A new paper, to be presented at next week’s IEEE International Conference on Data Science and Advanced Analytics, details the evolution of the university’s Data Science Machine – a sort-of AI system that is adept at spotting trends and patterns in large chunks of data.
MIT ran the machine as a ringer in three human data science tournaments and had considerable success. Out of 906 human teams in the competition to find patterns in data fields, the computer system beat 615 of them.
The Data Science Machine managed to get within 87 and 96 per cent of the accurate answers submitted by human competitors. But, crucially, the Data Science Machine managed to do the job much faster than its fleshy competitors – human teams took weeks to divine patterns from the data while the computer took a maximum of 12 hours.
The competitive success of the Data Science Machine suggests it has a role alongside data scientists.
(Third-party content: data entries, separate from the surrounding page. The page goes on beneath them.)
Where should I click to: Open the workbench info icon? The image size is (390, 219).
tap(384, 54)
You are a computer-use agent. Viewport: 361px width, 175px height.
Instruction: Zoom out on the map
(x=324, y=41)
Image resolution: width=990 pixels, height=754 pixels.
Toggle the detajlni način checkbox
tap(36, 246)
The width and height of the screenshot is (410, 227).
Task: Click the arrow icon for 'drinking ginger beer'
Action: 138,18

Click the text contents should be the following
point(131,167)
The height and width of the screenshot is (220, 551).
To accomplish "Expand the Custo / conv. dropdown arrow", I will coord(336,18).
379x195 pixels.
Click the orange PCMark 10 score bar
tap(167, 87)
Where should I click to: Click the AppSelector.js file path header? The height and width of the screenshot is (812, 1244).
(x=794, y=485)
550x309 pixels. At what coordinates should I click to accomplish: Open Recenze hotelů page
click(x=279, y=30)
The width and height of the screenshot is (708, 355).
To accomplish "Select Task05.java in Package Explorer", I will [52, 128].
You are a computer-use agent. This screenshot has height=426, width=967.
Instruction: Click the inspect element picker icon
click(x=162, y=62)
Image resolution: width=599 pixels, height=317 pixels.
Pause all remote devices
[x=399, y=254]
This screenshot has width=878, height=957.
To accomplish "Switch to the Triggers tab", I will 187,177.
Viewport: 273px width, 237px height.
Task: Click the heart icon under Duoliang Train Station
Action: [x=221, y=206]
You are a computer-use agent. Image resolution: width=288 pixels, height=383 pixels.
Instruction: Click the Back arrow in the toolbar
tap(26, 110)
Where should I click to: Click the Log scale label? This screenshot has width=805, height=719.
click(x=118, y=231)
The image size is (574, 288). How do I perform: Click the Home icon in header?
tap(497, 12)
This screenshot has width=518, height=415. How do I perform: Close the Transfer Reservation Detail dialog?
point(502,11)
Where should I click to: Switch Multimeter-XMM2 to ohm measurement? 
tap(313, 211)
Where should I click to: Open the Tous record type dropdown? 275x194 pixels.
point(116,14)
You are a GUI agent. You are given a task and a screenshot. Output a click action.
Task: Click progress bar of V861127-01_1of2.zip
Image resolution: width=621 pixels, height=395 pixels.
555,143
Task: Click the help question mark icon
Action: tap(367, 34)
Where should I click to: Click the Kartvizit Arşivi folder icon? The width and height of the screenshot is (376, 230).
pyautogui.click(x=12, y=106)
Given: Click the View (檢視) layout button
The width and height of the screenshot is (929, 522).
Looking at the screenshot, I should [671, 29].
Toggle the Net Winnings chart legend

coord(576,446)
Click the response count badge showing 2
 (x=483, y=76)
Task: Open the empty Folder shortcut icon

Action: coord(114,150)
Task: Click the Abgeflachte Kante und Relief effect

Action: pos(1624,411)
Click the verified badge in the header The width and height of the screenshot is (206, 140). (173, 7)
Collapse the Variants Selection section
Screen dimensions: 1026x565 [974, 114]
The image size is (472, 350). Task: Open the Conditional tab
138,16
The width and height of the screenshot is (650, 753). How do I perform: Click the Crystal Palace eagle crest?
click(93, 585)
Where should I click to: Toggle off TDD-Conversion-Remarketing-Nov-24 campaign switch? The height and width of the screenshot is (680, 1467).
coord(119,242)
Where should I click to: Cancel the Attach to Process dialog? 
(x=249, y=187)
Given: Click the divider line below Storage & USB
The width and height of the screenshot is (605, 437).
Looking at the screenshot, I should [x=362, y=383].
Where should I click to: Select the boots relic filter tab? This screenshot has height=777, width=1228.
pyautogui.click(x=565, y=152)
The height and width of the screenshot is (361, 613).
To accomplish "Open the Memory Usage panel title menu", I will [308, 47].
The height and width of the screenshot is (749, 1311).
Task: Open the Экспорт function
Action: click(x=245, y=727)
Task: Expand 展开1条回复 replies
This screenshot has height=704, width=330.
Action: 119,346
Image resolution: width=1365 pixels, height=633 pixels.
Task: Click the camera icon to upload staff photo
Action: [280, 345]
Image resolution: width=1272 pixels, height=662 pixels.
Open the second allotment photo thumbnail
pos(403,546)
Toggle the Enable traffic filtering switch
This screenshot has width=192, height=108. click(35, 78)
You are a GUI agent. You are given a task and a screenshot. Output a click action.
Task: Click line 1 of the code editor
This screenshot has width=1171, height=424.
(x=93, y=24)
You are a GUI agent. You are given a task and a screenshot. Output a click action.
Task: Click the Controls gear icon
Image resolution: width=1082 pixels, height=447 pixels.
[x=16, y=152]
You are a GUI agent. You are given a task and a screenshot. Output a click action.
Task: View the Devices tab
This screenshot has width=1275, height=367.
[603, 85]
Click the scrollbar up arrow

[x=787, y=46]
Currently, data scientists are very involved in the feature generation and selection processes. Our results show that the Data Science Machine can automatically create features of value and figure out how to use those features in creating a model. Although humans beat the Data Science Machine for all datasets, the machine’s success-to-effort ratio suggests there is a place for it in data science
The Data Science Machine is able to derive predictive models from raw data automatically. To achieve this automation, they first propose and develop the Deep Feature Synthesis algorithm for automatically generating features for relational datasets. The algorithm follows relationships in the data to a base field, and then sequentially applies mathematical functions along that path to create the final feature. Second, we implement a generalizable machine learning pipeline and tune it using a novel Gaussian Copula process based approach. They entered the Data Science Machine in 3 data science competitions that featured 906 other data science teams. Their approach beats 615 teams in these data science competitions. In 2 of the 3 competitions they beat a majority of competitors, and in the third, they achieved 94% of the best competitor’s score. In the best case, with an ongoing competition, they beat 85.6% of the teams and achieved 95.7% of the top submissions score.